_DATASET RECORDS_:
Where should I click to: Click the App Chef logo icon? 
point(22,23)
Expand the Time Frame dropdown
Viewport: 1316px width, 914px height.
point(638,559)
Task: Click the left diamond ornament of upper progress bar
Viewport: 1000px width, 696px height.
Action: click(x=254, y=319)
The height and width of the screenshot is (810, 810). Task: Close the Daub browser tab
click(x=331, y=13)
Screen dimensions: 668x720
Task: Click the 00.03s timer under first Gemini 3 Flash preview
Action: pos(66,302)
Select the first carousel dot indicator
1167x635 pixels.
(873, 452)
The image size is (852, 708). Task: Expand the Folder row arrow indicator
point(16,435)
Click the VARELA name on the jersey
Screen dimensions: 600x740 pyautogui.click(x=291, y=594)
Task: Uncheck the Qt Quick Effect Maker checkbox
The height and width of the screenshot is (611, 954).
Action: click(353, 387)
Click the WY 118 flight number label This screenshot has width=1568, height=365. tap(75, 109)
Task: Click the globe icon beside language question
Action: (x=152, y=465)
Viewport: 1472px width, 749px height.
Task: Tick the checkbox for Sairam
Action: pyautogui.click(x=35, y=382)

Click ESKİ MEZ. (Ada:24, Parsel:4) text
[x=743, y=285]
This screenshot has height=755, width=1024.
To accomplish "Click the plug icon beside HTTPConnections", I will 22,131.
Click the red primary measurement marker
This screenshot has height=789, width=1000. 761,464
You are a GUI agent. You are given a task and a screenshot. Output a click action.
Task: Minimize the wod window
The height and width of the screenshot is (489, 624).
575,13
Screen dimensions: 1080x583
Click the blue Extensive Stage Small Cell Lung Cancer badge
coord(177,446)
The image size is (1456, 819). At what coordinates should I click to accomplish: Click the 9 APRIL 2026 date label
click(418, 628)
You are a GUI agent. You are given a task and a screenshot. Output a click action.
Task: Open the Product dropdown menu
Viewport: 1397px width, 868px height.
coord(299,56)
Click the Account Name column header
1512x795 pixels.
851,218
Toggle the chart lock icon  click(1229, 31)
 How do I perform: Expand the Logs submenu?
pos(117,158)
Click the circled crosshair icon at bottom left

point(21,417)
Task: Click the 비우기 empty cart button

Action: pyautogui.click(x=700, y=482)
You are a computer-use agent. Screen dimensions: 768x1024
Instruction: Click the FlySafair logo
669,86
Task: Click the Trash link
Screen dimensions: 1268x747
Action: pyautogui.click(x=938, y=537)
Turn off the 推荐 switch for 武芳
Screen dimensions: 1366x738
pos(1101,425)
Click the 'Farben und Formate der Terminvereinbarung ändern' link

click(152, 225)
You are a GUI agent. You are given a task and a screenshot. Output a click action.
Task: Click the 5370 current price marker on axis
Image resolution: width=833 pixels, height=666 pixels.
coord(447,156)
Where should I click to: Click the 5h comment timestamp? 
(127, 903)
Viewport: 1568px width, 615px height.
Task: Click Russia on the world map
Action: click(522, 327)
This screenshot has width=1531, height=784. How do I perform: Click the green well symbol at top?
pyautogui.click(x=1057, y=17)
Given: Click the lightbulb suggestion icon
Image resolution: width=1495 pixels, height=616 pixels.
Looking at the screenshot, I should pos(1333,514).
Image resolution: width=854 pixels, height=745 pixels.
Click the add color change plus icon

_EXERCISE DETAILS_: Every line of the listing is to be transcribed exactly.

_OUTPUT_:
Where should I click to: Click the App Chef logo icon? 
point(22,23)
Expand the Time Frame dropdown
Viewport: 1316px width, 914px height.
point(638,559)
Task: Click the left diamond ornament of upper progress bar
Viewport: 1000px width, 696px height.
Action: click(x=254, y=319)
The height and width of the screenshot is (810, 810). Task: Close the Daub browser tab
click(x=331, y=13)
Screen dimensions: 668x720
Task: Click the 00.03s timer under first Gemini 3 Flash preview
Action: pos(66,302)
Select the first carousel dot indicator
1167x635 pixels.
(873, 452)
The image size is (852, 708). Task: Expand the Folder row arrow indicator
point(16,435)
Click the VARELA name on the jersey
Screen dimensions: 600x740 pyautogui.click(x=291, y=594)
Task: Uncheck the Qt Quick Effect Maker checkbox
The height and width of the screenshot is (611, 954).
Action: click(353, 387)
Click the WY 118 flight number label This screenshot has width=1568, height=365. tap(75, 109)
Task: Click the globe icon beside language question
Action: (x=152, y=465)
Viewport: 1472px width, 749px height.
Task: Tick the checkbox for Sairam
Action: pyautogui.click(x=35, y=382)

Click ESKİ MEZ. (Ada:24, Parsel:4) text
[x=743, y=285]
This screenshot has height=755, width=1024.
To accomplish "Click the plug icon beside HTTPConnections", I will 22,131.
Click the red primary measurement marker
This screenshot has height=789, width=1000. 761,464
You are a GUI agent. You are given a task and a screenshot. Output a click action.
Task: Minimize the wod window
The height and width of the screenshot is (489, 624).
575,13
Screen dimensions: 1080x583
Click the blue Extensive Stage Small Cell Lung Cancer badge
coord(177,446)
The image size is (1456, 819). At what coordinates should I click to accomplish: Click the 9 APRIL 2026 date label
click(418, 628)
You are a GUI agent. You are given a task and a screenshot. Output a click action.
Task: Open the Product dropdown menu
Viewport: 1397px width, 868px height.
coord(299,56)
Click the Account Name column header
1512x795 pixels.
851,218
Toggle the chart lock icon  click(1229, 31)
 How do I perform: Expand the Logs submenu?
pos(117,158)
Click the circled crosshair icon at bottom left

point(21,417)
Task: Click the 비우기 empty cart button

Action: pyautogui.click(x=700, y=482)
You are a computer-use agent. Screen dimensions: 768x1024
Instruction: Click the FlySafair logo
669,86
Task: Click the Trash link
Screen dimensions: 1268x747
Action: pyautogui.click(x=938, y=537)
Turn off the 推荐 switch for 武芳
Screen dimensions: 1366x738
pos(1101,425)
Click the 'Farben und Formate der Terminvereinbarung ändern' link

click(152, 225)
You are a GUI agent. You are given a task and a screenshot. Output a click action.
Task: Click the 5370 current price marker on axis
Image resolution: width=833 pixels, height=666 pixels.
coord(447,156)
Where should I click to: Click the 5h comment timestamp? 
(127, 903)
Viewport: 1568px width, 615px height.
Task: Click Russia on the world map
Action: click(522, 327)
This screenshot has width=1531, height=784. How do I perform: Click the green well symbol at top?
pyautogui.click(x=1057, y=17)
Given: Click the lightbulb suggestion icon
Image resolution: width=1495 pixels, height=616 pixels.
Looking at the screenshot, I should pos(1333,514).
Image resolution: width=854 pixels, height=745 pixels.
Click the add color change plus icon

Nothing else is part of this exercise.